Après avoir été séduite par « Où vont les larmes quand elles sèchent », je dois admettre ma déception face à ce livre.
J’ai parfois trouvé l’écriture un peu décousue, avec certains passages qui manquent de fluidité. Il m’a donné l’impression que l’auteur avait écrit ce livre pour se libérer de sa culpabilité, une notion qu’il mentionne à plusieurs reprises et qui semble le préoccuper.

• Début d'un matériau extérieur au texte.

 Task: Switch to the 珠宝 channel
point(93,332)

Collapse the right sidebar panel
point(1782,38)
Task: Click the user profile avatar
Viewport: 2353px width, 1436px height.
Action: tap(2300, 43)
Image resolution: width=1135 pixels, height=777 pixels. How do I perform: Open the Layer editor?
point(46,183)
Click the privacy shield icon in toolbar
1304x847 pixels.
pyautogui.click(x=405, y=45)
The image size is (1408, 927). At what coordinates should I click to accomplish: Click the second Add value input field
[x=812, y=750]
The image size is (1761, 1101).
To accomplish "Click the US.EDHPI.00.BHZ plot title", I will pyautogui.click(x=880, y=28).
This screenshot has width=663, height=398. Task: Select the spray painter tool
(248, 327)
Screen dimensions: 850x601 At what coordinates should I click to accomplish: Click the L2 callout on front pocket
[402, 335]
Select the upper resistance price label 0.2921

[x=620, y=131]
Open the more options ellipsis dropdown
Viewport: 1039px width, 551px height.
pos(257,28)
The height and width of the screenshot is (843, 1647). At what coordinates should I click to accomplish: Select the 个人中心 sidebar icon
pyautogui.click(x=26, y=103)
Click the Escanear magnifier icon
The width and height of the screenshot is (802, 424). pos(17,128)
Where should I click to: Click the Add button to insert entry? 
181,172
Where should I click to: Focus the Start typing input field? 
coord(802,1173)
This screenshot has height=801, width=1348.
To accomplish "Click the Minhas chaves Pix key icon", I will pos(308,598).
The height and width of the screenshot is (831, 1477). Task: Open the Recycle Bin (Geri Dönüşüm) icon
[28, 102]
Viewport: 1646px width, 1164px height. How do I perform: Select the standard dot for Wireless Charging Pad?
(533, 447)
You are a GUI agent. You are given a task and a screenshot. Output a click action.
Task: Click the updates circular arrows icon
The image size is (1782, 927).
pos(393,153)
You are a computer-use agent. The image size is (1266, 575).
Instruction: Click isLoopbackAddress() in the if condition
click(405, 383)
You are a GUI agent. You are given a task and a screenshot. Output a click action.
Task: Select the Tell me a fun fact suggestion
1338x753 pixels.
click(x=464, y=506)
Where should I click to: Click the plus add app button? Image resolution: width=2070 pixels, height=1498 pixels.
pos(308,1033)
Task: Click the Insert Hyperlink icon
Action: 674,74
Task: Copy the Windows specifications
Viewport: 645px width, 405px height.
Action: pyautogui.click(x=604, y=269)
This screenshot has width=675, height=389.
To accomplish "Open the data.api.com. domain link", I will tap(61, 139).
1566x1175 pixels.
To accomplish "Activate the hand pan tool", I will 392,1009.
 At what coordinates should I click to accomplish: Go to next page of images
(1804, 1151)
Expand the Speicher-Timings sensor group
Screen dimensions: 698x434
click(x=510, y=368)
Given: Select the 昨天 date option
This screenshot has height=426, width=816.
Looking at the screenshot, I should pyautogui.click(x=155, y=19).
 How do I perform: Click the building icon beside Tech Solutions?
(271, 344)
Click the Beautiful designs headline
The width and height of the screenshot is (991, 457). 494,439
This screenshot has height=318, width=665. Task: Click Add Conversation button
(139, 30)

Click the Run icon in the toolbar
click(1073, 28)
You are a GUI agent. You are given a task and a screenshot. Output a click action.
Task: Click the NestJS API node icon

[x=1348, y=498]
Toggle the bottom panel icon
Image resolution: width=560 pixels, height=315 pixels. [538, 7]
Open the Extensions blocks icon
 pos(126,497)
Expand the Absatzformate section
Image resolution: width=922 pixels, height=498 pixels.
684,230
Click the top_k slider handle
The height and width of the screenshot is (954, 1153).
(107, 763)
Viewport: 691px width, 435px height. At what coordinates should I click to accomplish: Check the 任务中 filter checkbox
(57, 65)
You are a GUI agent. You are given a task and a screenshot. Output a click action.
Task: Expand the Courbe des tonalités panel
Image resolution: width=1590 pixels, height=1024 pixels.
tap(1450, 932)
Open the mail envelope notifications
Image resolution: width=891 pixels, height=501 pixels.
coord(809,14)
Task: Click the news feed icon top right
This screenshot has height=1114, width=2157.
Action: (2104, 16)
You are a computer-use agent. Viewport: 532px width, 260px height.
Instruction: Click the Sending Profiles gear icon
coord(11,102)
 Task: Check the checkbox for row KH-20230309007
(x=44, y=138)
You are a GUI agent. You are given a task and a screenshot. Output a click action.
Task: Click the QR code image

Au début, j’ai été frappé par l’intensité de toute cette souffrance. À plusieurs reprises, j’ai ressenti le besoin de prendre l’enfant Baptiste dans mes bras pour le protéger. C’est un livre très intime, mais il est essentiel de le partager pour faire évoluer les mentalités.
CITATIONS
- Parce qu’il est temps que la honte change de camp et d’inverser les points de vue : ce n’est pas parce qu’un enfant est homosexuel qu’il est viré de chez lui, c’est parce qu’il a des parents homophobes.
- Une famille, ce n’est pas du biologique : c’est du temps, de l’amour, des souvenirs et beaucoup d’engueulades.
- Surtout n’oublie jamais que « non » est une phrase complète, qui n’a besoin d’aucun développement ni d’aucune justification.